■ **EXERCISE INPUTS**
--- START ---

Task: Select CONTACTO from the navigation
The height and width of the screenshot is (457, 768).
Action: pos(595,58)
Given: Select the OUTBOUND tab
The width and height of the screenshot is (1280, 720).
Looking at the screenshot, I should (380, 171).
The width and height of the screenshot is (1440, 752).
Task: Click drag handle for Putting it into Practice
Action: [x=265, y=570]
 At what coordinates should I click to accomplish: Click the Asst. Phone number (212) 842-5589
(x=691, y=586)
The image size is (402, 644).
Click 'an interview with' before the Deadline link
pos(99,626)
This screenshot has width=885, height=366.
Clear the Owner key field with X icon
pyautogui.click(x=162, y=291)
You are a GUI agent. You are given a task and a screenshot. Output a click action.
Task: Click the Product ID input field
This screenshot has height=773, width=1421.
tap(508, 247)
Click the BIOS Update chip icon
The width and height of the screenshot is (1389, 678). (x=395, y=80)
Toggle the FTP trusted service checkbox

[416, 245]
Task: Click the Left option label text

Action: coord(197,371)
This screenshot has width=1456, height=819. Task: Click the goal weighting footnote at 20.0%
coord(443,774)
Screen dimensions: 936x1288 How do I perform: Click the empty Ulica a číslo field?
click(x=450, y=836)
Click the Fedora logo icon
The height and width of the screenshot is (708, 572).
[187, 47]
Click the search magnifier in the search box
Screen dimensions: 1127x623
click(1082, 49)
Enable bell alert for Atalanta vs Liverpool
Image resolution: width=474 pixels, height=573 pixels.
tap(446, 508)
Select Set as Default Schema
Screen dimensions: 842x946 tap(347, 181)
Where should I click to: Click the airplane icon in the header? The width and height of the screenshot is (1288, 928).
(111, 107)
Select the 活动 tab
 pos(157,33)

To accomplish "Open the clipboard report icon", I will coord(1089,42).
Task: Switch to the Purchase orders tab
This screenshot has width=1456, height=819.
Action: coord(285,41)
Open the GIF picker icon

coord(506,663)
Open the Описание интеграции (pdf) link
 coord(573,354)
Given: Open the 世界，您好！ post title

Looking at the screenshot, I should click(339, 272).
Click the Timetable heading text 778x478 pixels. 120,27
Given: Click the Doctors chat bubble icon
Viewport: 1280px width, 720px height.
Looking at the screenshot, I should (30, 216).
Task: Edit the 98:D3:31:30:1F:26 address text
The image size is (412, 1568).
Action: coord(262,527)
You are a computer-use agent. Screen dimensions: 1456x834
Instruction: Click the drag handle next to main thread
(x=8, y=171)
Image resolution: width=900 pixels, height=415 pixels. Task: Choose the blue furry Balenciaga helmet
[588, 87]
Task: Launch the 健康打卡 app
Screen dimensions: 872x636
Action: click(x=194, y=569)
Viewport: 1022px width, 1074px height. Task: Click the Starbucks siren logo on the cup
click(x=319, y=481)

--- END ---

■ **PROBLEM**
Your answer must be the line containing "You are a computer-use" through the last line above, copied exactly, with nothing added.

■ **TASK ANSWER**
You are a computer-use agent. Screen dimensions: 1456x834
Instruction: Click the drag handle next to main thread
(x=8, y=171)
Image resolution: width=900 pixels, height=415 pixels. Task: Choose the blue furry Balenciaga helmet
[588, 87]
Task: Launch the 健康打卡 app
Screen dimensions: 872x636
Action: click(x=194, y=569)
Viewport: 1022px width, 1074px height. Task: Click the Starbucks siren logo on the cup
click(x=319, y=481)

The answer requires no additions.